BEGIN

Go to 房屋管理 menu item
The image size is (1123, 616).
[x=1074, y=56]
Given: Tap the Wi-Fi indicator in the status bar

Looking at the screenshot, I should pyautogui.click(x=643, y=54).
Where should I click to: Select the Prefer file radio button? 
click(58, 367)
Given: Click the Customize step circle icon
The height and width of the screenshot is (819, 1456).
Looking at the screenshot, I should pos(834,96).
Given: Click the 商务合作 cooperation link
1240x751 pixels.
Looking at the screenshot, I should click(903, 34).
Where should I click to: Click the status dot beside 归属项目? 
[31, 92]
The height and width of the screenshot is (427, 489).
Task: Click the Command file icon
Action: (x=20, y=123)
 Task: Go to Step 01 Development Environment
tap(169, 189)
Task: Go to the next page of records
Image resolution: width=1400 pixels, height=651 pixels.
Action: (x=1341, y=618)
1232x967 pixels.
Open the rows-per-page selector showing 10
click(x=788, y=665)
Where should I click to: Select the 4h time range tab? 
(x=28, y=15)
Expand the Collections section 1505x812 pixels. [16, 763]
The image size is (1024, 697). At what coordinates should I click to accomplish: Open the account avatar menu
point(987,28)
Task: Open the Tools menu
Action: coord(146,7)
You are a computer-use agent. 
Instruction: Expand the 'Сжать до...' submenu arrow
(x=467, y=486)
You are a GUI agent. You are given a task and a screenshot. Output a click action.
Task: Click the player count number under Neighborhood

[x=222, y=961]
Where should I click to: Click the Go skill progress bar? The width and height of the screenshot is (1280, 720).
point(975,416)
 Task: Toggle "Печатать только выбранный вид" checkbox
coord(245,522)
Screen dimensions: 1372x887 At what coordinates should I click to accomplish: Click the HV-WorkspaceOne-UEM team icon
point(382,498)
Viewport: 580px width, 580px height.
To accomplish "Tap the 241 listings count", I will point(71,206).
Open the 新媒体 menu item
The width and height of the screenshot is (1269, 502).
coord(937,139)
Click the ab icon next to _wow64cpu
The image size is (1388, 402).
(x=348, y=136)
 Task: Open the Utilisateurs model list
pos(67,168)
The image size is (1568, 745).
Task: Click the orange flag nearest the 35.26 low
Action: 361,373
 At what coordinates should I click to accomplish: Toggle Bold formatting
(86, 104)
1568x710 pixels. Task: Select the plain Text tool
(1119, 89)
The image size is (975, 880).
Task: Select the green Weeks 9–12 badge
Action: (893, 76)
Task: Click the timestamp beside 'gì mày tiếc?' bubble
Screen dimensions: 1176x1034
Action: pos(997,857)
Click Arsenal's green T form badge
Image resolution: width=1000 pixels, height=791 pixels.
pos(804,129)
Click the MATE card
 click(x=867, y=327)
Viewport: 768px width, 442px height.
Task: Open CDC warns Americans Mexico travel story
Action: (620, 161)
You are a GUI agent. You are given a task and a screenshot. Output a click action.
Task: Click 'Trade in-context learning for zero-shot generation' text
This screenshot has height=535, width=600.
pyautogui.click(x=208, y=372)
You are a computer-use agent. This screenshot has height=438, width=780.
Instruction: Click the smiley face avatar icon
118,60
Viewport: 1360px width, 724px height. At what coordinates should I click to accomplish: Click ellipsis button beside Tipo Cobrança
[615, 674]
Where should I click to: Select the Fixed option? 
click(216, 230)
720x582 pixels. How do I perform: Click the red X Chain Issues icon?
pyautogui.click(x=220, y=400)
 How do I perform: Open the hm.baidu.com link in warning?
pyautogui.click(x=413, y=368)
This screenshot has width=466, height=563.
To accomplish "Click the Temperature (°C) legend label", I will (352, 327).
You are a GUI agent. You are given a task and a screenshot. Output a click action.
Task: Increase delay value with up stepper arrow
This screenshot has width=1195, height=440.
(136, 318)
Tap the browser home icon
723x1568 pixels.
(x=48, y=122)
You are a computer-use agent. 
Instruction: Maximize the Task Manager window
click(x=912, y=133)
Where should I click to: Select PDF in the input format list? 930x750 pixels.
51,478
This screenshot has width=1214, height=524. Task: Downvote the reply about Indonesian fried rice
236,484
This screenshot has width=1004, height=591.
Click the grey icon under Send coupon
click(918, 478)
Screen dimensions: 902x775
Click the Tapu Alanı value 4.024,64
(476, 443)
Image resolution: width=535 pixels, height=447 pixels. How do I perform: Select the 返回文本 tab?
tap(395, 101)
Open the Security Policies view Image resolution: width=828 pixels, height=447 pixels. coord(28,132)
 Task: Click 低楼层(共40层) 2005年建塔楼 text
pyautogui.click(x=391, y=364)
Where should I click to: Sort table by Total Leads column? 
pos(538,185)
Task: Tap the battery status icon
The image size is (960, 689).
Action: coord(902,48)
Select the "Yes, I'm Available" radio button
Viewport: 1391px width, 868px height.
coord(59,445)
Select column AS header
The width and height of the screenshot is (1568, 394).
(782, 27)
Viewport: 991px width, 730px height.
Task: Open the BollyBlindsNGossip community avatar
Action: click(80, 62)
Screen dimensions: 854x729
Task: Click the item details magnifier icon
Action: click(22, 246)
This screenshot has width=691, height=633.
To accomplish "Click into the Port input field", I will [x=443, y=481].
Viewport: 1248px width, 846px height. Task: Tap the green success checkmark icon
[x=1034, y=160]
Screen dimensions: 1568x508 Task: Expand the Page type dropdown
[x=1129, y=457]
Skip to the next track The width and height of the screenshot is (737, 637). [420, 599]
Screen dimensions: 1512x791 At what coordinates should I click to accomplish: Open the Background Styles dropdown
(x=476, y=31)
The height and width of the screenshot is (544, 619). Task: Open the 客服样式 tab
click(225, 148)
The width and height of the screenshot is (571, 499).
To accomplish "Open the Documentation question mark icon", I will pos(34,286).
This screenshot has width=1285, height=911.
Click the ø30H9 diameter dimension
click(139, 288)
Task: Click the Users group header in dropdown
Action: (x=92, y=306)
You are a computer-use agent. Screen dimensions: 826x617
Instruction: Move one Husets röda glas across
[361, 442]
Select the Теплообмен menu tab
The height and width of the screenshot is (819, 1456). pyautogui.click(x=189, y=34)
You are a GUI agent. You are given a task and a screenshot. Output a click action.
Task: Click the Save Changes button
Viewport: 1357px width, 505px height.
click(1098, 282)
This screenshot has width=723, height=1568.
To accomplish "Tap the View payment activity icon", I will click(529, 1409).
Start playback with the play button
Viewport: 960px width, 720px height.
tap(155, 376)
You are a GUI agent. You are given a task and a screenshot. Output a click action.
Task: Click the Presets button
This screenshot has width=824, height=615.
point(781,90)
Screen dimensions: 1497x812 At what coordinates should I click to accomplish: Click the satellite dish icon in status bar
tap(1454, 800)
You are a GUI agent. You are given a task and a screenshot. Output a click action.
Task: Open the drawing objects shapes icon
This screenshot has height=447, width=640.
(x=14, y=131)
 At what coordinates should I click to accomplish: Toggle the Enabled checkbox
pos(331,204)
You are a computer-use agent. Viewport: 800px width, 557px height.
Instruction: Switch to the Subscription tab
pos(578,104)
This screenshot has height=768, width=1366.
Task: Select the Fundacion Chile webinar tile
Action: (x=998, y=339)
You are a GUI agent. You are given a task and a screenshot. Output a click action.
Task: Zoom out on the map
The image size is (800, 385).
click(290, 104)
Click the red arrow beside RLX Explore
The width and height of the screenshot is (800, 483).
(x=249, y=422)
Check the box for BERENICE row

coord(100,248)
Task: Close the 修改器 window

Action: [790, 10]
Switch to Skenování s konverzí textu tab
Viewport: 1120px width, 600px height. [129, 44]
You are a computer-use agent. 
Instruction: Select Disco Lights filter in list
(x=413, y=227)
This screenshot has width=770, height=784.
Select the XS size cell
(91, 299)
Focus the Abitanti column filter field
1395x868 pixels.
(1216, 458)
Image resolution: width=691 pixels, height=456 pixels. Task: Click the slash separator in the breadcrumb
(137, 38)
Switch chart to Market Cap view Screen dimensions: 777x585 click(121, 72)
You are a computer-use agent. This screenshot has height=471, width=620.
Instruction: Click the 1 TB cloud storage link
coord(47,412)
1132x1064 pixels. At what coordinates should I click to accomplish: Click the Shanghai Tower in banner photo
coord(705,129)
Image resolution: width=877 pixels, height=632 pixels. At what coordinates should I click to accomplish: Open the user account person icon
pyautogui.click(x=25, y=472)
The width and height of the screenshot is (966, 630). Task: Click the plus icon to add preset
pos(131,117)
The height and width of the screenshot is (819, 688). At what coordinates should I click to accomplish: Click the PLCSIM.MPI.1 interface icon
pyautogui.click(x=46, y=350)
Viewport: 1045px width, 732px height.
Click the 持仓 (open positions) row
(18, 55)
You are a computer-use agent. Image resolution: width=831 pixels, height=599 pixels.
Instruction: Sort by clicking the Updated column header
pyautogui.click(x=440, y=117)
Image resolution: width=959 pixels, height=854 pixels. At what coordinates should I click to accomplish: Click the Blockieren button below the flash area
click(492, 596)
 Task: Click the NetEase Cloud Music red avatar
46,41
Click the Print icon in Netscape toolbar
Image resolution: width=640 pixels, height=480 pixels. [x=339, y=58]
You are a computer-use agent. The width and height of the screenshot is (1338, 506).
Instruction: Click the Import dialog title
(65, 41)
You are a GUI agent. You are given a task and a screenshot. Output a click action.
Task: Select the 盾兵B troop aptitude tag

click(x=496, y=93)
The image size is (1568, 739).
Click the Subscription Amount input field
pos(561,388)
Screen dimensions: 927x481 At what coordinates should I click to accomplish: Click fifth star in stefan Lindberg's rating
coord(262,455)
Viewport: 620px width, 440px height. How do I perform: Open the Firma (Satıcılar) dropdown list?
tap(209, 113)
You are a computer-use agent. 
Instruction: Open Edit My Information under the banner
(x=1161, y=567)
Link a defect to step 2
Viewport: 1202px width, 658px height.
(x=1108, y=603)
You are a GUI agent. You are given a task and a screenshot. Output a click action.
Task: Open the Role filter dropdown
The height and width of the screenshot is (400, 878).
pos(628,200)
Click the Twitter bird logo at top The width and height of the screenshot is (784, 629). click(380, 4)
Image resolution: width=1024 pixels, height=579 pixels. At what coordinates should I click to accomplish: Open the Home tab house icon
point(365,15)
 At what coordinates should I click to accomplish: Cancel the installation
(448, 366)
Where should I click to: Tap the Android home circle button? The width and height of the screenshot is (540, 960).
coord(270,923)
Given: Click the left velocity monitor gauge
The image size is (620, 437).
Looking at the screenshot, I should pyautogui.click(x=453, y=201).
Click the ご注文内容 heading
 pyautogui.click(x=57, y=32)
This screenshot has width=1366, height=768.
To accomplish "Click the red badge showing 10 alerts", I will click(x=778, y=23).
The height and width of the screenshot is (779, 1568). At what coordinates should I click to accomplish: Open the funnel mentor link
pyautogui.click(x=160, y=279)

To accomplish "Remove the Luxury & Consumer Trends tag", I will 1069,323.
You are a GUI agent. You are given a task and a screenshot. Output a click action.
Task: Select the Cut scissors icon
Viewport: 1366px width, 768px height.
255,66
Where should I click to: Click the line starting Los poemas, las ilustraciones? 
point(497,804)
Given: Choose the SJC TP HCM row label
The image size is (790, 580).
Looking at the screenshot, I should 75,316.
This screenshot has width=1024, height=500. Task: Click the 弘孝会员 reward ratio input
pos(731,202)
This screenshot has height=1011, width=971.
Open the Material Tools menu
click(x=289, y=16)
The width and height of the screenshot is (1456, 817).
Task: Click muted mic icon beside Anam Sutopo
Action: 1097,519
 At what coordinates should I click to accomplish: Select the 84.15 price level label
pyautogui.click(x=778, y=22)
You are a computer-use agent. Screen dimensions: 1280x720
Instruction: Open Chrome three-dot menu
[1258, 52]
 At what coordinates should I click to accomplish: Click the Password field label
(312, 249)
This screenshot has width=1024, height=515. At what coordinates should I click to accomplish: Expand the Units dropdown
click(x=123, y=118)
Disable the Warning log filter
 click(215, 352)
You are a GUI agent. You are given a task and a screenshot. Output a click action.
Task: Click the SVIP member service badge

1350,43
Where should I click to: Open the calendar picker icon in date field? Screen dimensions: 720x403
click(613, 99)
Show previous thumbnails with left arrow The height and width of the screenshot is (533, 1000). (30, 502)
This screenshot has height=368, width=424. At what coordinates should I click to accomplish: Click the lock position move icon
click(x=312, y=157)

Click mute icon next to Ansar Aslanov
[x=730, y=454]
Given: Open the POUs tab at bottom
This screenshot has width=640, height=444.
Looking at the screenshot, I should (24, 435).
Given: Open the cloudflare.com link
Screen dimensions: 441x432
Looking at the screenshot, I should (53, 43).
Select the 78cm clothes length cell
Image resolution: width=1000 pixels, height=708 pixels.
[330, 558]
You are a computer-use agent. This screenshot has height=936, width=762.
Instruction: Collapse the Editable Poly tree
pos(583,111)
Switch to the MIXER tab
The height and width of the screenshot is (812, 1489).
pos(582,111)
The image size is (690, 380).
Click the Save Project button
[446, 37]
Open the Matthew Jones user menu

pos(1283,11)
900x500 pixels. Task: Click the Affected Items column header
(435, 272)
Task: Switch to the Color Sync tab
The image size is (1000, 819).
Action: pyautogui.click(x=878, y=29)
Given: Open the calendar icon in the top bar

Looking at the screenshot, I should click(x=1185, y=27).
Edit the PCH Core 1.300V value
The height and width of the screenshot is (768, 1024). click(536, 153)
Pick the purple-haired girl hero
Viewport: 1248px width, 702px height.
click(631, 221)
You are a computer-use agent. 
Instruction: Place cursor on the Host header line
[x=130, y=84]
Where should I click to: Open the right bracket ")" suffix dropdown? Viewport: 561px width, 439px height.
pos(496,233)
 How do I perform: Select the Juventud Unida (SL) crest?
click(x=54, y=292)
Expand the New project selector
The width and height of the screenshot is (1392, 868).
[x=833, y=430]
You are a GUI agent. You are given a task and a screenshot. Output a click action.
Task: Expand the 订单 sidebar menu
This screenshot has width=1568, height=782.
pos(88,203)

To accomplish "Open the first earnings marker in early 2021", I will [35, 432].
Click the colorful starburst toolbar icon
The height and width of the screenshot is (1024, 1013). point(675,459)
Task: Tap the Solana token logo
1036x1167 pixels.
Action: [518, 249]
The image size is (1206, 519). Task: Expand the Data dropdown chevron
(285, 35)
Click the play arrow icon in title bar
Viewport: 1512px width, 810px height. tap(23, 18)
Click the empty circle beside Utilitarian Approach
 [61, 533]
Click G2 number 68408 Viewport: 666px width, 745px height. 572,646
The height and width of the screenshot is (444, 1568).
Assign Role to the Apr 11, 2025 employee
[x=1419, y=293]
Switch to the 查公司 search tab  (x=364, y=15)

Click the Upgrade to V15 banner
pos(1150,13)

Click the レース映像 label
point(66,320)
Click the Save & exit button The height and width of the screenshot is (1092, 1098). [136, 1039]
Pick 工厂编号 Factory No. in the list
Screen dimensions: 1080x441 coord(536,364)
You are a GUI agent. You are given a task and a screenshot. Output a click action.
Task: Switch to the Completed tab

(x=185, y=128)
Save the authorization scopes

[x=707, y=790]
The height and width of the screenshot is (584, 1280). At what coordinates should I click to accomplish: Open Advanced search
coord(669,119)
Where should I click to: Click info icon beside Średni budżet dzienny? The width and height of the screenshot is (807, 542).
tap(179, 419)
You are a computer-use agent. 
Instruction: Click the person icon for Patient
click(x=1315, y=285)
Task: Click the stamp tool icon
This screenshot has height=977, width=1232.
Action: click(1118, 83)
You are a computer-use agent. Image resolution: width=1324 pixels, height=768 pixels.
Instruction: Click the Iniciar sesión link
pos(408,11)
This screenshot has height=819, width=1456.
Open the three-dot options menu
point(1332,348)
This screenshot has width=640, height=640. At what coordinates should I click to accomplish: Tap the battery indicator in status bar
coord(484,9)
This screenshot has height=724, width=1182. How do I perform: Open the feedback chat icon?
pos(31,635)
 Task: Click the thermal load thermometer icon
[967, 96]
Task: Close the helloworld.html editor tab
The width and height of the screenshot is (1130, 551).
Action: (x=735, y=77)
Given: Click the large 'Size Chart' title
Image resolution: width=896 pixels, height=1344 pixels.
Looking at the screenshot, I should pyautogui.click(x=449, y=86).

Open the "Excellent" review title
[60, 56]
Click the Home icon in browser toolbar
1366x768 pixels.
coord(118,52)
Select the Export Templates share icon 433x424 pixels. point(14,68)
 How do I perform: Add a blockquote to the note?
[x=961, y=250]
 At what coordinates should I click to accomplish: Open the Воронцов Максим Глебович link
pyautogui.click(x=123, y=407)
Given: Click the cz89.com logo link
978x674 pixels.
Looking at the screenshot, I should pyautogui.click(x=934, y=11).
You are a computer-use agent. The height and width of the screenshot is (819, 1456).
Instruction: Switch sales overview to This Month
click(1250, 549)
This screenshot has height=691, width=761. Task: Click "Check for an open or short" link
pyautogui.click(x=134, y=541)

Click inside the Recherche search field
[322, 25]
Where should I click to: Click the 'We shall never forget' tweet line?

END

The lines above from the one containing "Select the Теплообмен menu tab" through the one containing "Task: Click the Presets button" are to be set down exactly, and no others.

Select the Теплообмен menu tab
The height and width of the screenshot is (819, 1456). pyautogui.click(x=189, y=34)
You are a GUI agent. You are given a task and a screenshot. Output a click action.
Task: Click the Save Changes button
Viewport: 1357px width, 505px height.
click(1098, 282)
This screenshot has width=723, height=1568.
To accomplish "Tap the View payment activity icon", I will click(529, 1409).
Start playback with the play button
Viewport: 960px width, 720px height.
tap(155, 376)
You are a GUI agent. You are given a task and a screenshot. Output a click action.
Task: Click the Presets button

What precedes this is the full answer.